Construction Contract Terms Matter. Be Careful When You Draft Them.

Christopher G. Hill | Construction Law Musings

In a prior post, I discussed the case of Fluor Fed. Sols., LLC v. Bae Sys. Ordinance Sys in the context of the interplay between fraud, contract, and statutes of limitation.  Some cases just keep on giving.  This time the case illustrates the need for careful drafting of those pesky, and highly important, clauses in your construction documents.

In the current iteration of this ongoing saga, the Court considered the contractual aspects of the matter.  As a reminder, the facts are as follows:  In May 2011, the United States Army (“Army) awarded BAE Systems Ordnance Systems, Inc. (“BAE”) a contract to design and construct a natural gas-fired combined heating and power plant for the Radford Army Ammunition Plant (“RAAP”). On October 7, 2015, BAE issued a request for a proposal from Fluor Federal Solutions, LLC (“Fluor”) to design and build a temporary boiler facility at a specific location on the RAAP property. On October 13, 2015, the Army modified the prime contract to change the location of the boiler facility. On December 10, 2015, the Army modified the prime contract to require BAE to design and construct a permanent boiler facility. On December 30, 2015, Fluor and BAE executed a fixed-price subcontract for Fluor to design and construct the temporary boiler. Throughout 2016, BAE issued several modifications to Fluor’s subcontract to reflect the modifications BAE received from the Army on the prime contract. On March 23, 2016, BAE directed Fluor to build a permanent – rather than temporary – boiler facility. On March 28, 2016, Fluor began construction of the permanent facility and began negotiations with BAE about the cost of the permanent facility. On September 1, 2016, the parties reached an agreement on the cost for the design of the permanent facility, but not on the cost to construct the permanent facility. On November 29, 2016, the parties executed a modification to the subcontract, officially replacing the requirement to construct a temporary facility with a requirement to construct a permanent facility and agreeing to “negotiate and definitize the price to construct by December 15, 2016.” The parties were unable to reach an agreement on the construction price.

Based upon these facts, Fluor filed a complaint alleging among other items (some of which were dealt with in the opinion set out in my prior post linked above) breach of contract and declaratory judgment.  Unsurprisingly, BAE filed a counterclaim for breach of contract and declaratory judgment.  Also as no surprise to anyone, Fluor moved to dismiss the BAE counterclaim.  The Court granted Fluor’s Motion to Dismiss regarding the declaratory judgment count, stating that the declaratory judgment count was duplicative.  The more interesting analysis found in the opinion is that relative to the breach of contract action.

Data shown>
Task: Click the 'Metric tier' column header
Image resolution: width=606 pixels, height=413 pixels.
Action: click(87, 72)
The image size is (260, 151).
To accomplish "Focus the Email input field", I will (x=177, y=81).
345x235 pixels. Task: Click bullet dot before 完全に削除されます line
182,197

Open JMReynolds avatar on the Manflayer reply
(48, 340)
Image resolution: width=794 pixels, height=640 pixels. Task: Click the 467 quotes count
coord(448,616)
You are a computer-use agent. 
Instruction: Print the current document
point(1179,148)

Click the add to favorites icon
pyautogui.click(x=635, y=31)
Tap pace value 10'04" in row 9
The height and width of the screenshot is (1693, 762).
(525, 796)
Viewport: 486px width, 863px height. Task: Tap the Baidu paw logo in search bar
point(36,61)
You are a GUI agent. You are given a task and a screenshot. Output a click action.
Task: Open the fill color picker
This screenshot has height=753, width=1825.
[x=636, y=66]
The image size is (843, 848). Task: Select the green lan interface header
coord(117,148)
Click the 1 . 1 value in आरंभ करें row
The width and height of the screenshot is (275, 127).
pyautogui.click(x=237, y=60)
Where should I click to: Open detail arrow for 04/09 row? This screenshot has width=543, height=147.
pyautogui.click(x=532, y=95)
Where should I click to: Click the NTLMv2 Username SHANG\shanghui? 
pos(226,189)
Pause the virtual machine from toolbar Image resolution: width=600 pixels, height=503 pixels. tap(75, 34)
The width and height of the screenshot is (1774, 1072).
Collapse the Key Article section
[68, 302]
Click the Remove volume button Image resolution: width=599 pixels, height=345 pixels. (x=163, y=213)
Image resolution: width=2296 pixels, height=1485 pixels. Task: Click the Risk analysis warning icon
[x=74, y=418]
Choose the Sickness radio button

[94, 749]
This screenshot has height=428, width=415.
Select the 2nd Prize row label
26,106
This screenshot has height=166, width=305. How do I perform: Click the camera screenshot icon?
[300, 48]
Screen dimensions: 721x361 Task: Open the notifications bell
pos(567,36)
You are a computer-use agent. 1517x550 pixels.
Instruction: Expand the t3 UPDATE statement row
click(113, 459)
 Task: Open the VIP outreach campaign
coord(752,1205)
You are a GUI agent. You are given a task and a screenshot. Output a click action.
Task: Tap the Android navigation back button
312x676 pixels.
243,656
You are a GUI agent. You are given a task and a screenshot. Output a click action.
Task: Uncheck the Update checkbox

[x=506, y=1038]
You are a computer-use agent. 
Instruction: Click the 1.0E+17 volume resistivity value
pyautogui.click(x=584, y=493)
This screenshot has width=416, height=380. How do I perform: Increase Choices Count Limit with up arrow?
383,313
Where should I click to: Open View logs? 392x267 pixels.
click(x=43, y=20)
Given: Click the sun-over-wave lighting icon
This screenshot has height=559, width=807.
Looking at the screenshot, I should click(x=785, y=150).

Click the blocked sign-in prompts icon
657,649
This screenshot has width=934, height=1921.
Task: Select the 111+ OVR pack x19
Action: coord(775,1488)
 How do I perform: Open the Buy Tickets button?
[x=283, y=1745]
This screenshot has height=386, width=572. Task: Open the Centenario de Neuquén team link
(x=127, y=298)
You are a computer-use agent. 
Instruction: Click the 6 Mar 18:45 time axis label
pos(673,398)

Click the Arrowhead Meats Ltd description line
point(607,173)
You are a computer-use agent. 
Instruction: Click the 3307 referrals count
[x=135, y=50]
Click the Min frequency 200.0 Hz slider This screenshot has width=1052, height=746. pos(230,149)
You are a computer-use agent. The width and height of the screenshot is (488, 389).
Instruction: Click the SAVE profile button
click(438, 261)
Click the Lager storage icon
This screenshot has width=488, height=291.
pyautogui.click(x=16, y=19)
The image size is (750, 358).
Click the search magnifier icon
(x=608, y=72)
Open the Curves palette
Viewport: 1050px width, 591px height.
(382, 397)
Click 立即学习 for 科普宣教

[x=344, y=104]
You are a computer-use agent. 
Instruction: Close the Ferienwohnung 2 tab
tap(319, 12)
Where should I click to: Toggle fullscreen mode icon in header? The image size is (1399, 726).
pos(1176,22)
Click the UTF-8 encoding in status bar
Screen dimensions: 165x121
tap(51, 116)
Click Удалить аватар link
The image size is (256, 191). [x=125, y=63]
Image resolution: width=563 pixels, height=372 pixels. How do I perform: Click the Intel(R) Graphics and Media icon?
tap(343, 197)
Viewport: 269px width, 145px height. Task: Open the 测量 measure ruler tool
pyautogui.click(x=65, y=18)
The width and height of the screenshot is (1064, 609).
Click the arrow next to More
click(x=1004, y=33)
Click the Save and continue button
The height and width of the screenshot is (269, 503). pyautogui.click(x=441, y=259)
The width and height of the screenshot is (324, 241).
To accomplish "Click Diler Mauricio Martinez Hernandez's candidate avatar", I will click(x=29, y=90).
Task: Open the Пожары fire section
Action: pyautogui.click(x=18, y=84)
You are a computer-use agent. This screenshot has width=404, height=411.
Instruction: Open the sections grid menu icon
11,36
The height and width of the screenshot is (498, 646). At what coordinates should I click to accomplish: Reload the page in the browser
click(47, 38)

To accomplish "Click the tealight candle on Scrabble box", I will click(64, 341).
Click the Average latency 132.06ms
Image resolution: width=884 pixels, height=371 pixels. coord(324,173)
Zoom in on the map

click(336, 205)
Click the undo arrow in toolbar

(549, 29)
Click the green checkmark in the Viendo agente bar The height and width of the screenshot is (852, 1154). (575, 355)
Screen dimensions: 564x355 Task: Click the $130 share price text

Written instruction A>
List every abbreviated name that the construction contract post defines in parentheses, giving each with the full name it stands for.
Written instruction B>
According to the construction contract post, on what date did Fluor and BAE execute the fixed-price subcontract for the temporary boiler?
Written instruction C>
Extend the post on construction contract terms, picking up after its final sentence.

Expected output A>
- Army: the United States Army
- BAE: BAE Systems Ordnance Systems, Inc.
- RAAP: the Radford Army Ammunition Plant
- Fluor: Fluor Federal Solutions, LLC

Expected output B>
December 30, 2015.

Expected output C>
In its motion to dismiss, Fluor argued, along with the typical failure to state a claim, that BAE failed to meet a contractual condition precedent to litigation of negotiation prior to filing suit.  The Court disagreed that there truly was such a condition precedent and stated that the language stating that the parties agreed to negotiate in good faith absent certain language did not create one.  The Court further went on to state (citing multiple cases under Virginia law):

Under Virginia law, whether the parties intended a contractual provision to act as a condition precedent or a mere promise, general rules of contract interpretation govern and the plain meaning of the contract controls. The law generally does not favor conditions precedent, but courts construe a contract as conditional if its plain language compels them to do so. BAE and Fluor agreed to negotiate in good faith to resolve any claim, dispute, or cause of action, but the plain language of the subcontract did not make this agreement a condition precedent to litigation. Fluor argues that the statement — “to the extent that such negotiations fail”— indicates that negotiations are a condition precedent to litigation. However, this language is not as explicit as the “prior to” and “only if” language forming conditions precedent in [other cases finding such conditions (citations omitted)].

The Court then went on to point out that the parties had been in negotiations for years so even if such a condition precedent existed, BAE had met it.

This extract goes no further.